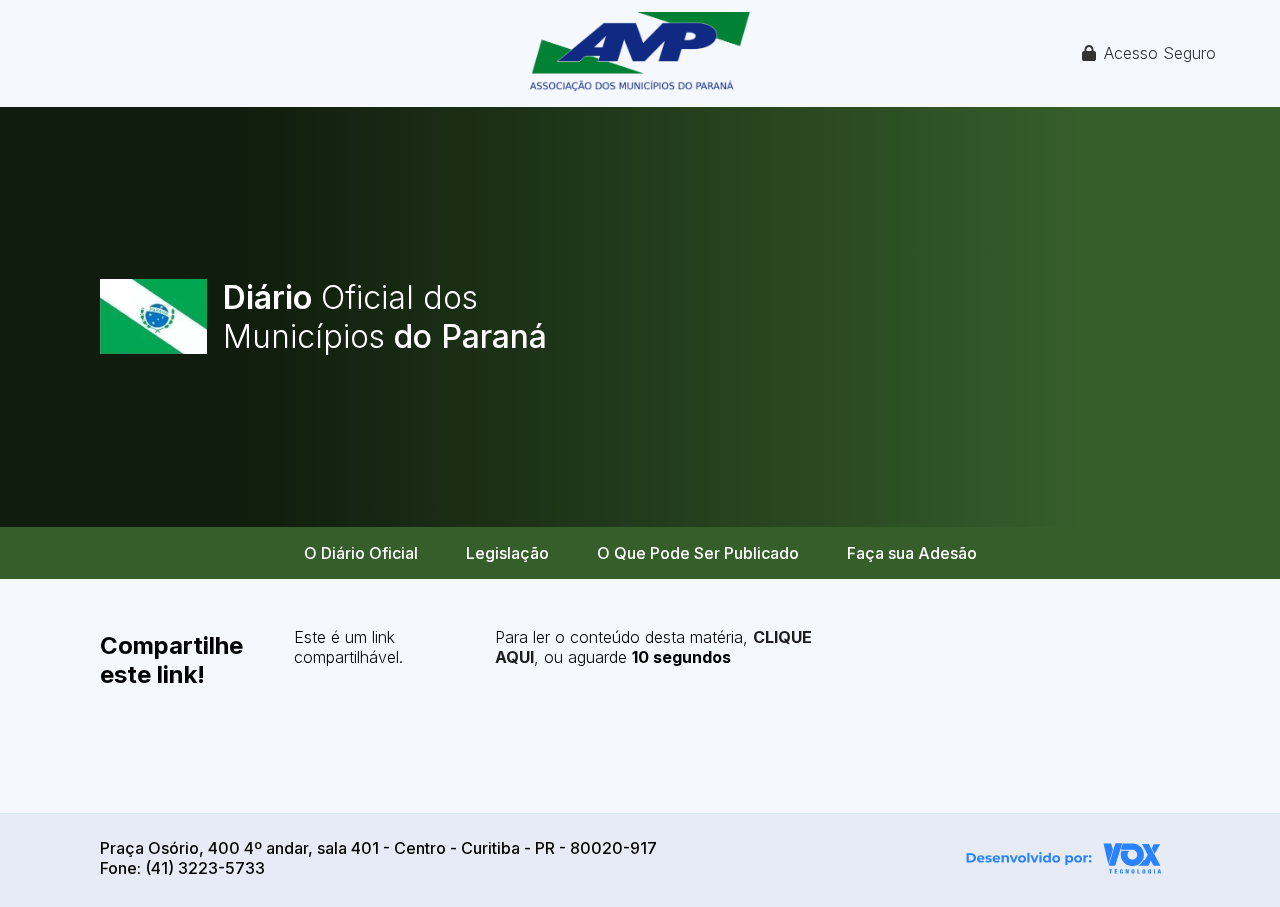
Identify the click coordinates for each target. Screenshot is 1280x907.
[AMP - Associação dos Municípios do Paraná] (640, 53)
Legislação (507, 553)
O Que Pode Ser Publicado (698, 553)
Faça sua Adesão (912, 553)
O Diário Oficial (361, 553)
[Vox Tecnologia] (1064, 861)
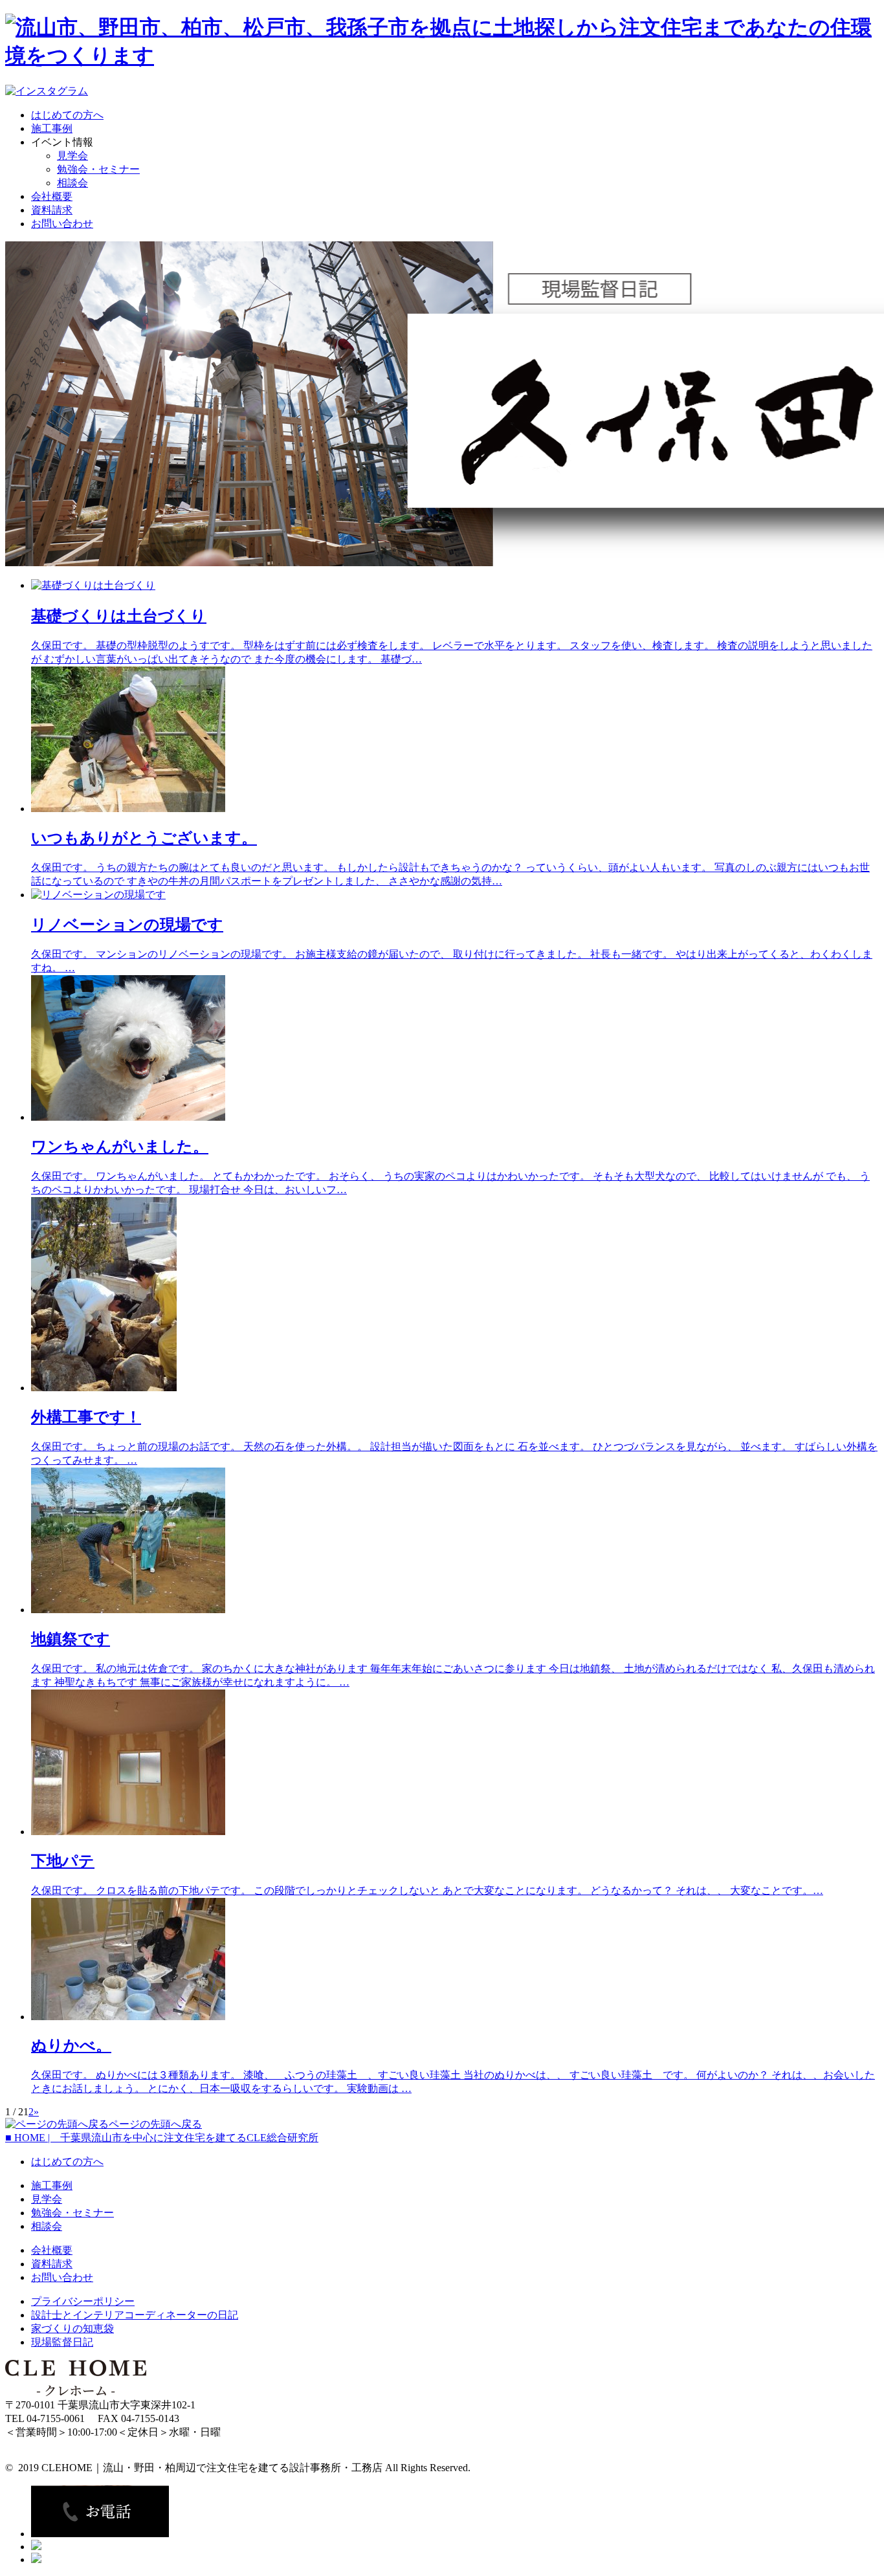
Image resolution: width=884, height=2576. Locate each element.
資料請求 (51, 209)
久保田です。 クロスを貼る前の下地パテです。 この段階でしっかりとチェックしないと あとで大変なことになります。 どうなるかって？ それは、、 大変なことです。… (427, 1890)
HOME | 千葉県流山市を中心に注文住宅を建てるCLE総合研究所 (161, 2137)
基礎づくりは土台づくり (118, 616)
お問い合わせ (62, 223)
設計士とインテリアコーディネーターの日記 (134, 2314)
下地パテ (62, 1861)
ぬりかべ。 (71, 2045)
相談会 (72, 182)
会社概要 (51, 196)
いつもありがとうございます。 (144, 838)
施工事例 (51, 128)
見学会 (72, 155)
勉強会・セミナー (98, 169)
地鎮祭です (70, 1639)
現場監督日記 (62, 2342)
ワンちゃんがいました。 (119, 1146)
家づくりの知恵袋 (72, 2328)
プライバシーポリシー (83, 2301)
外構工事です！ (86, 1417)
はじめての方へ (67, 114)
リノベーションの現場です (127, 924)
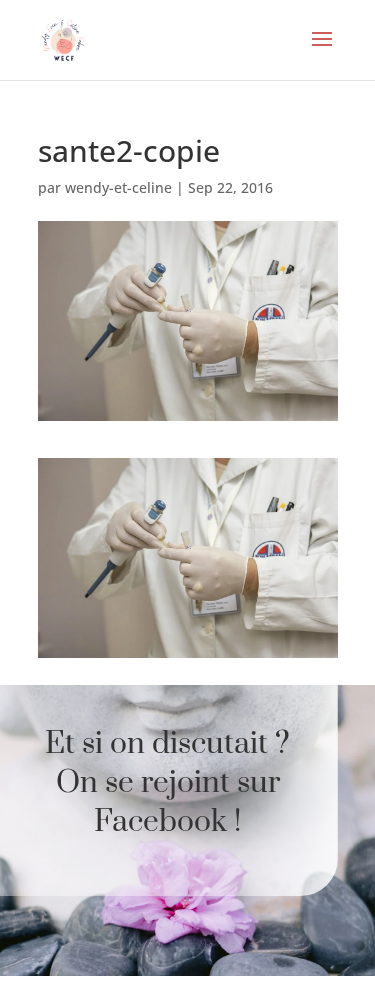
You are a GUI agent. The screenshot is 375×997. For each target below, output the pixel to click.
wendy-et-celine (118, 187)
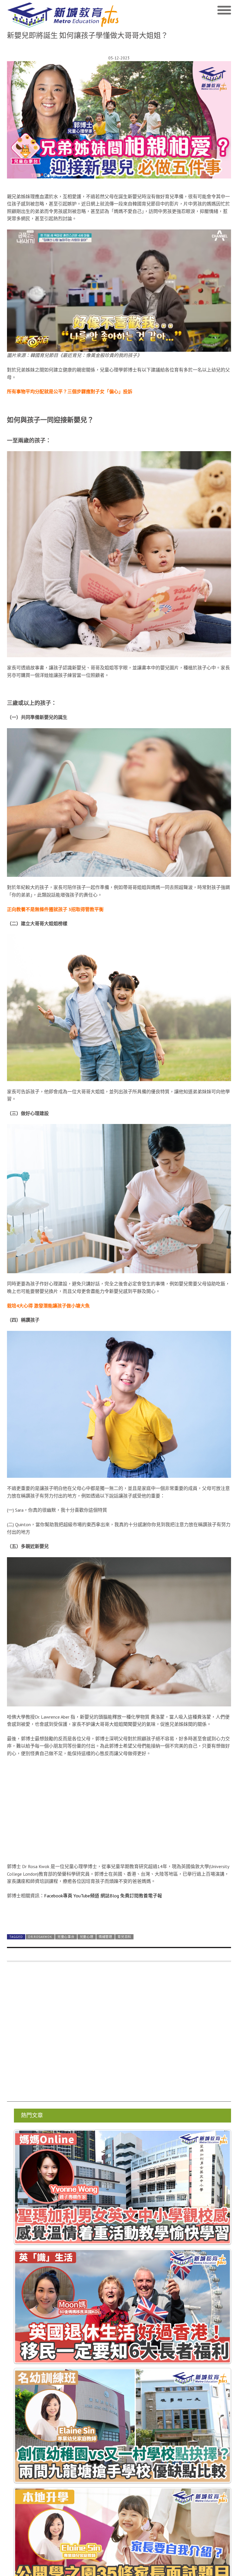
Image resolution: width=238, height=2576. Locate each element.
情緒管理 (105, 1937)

#### WORK ITEM:
Going from the line that holds "You are a GUI" to the end of the listing above, copy each line exactly and nothing more, leaving pictures aside.

#### ANSWER SECTION:
You are a GUI agent. The screenshot is 375×997. For each target below, output the pixel to click.
wendy-et-celine (118, 187)
Image resolution: width=238, height=2576. Locate each element.
情緒管理 (105, 1937)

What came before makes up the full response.